>> START MATERIAL SHOWN

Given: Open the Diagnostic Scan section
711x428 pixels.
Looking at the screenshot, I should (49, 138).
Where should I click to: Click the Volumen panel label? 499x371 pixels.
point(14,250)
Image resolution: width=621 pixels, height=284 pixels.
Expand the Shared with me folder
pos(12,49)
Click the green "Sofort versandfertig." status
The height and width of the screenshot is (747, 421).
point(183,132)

>> END MATERIAL SHOWN
>> START MATERIAL SHOWN

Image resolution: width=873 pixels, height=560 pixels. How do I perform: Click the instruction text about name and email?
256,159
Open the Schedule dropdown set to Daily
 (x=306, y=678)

>> END MATERIAL SHOWN
>> START MATERIAL SHOWN

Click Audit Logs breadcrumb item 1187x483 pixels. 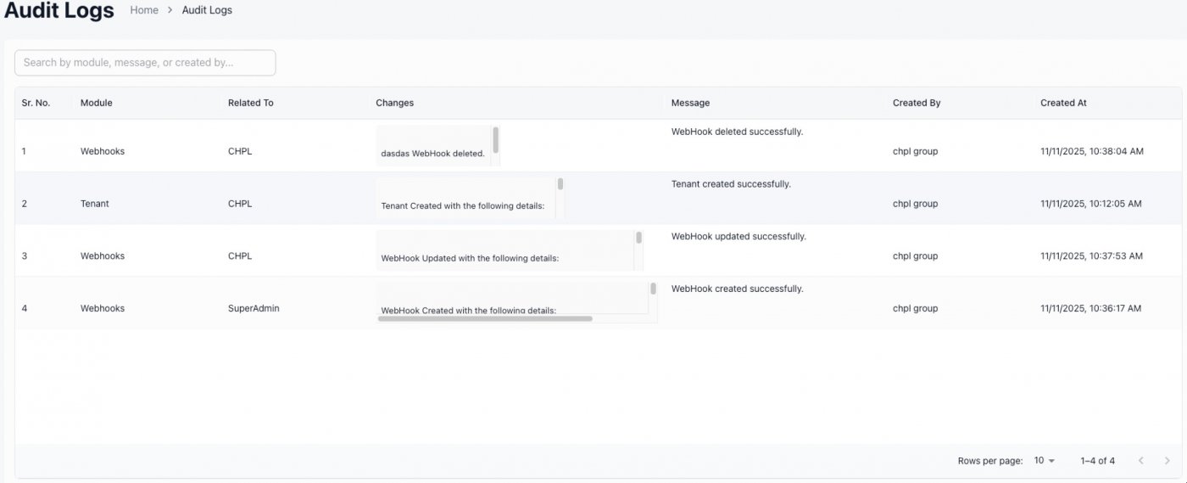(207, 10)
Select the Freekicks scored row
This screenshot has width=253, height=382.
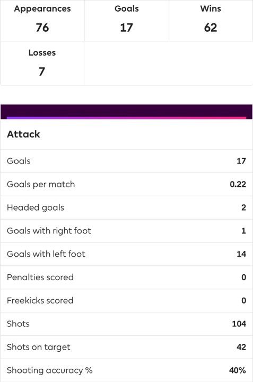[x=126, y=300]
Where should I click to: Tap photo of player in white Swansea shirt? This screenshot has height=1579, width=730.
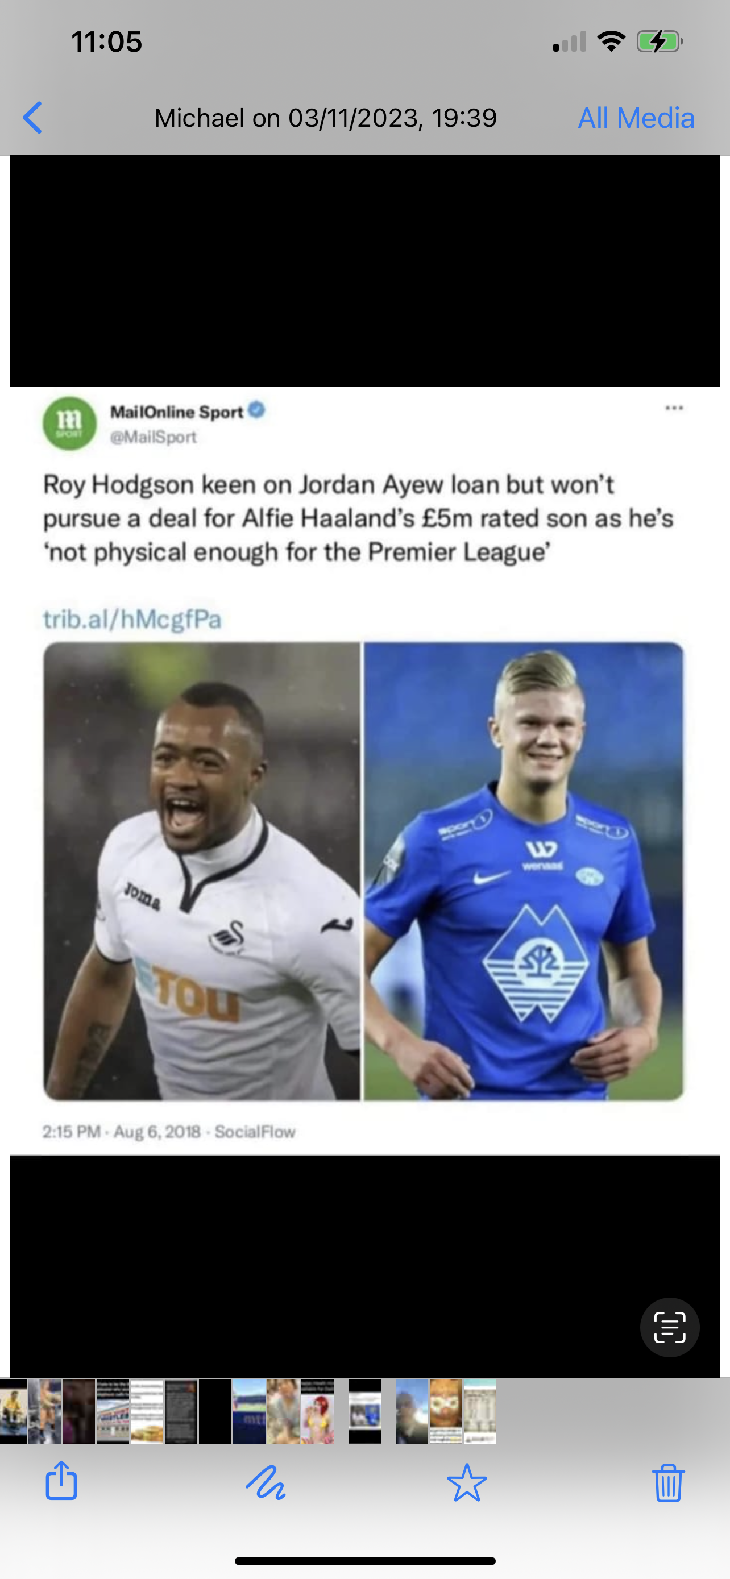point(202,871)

>> END MATERIAL SHOWN

Find each line above that contains the string "screenshot" with the same capitalization, and copy those lines in full.

Looking at the screenshot, I should (49, 138).
The height and width of the screenshot is (747, 421).
This screenshot has width=253, height=382.
Where should I click to: Tap photo of player in white Swansea shirt? This screenshot has height=1579, width=730.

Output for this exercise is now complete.